◆ Written exercise
Count the lines in the material below that contain the string "Select", matching case exactly, and reply with the number alone.

[Item coordinate data]
## Begin
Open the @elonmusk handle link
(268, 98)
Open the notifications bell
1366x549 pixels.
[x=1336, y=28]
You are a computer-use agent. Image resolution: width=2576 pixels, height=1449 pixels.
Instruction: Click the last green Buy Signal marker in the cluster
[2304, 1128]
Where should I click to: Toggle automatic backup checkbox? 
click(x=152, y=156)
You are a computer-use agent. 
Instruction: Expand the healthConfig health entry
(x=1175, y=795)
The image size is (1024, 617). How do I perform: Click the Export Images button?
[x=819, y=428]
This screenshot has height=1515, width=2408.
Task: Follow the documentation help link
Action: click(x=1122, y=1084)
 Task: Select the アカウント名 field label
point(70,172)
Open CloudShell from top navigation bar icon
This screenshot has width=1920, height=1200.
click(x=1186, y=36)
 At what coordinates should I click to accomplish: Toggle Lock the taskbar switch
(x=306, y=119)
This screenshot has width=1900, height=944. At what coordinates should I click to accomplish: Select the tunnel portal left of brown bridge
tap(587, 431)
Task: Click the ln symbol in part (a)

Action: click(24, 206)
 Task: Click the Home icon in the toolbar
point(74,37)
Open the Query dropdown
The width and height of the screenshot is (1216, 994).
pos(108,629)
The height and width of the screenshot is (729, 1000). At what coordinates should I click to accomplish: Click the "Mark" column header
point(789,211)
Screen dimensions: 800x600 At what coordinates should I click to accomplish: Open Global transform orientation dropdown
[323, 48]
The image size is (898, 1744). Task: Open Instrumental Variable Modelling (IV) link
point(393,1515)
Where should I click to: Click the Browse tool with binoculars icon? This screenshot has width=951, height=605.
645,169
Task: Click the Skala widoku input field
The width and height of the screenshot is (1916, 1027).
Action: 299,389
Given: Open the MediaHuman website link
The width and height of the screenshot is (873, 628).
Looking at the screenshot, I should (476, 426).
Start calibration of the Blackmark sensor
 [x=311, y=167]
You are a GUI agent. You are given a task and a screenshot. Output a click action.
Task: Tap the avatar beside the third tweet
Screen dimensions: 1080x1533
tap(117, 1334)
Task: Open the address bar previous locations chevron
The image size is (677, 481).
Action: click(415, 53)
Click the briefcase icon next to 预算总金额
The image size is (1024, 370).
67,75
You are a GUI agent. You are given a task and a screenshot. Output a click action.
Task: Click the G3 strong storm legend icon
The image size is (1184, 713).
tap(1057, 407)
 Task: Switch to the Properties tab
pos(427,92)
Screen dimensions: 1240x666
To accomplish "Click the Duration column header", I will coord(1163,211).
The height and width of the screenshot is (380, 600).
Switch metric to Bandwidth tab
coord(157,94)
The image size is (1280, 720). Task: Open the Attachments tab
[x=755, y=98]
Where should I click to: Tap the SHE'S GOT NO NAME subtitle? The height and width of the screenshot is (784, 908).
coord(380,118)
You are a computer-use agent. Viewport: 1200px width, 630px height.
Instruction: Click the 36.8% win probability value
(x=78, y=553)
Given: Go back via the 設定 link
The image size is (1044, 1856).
## End
◆ Result of this exercise
2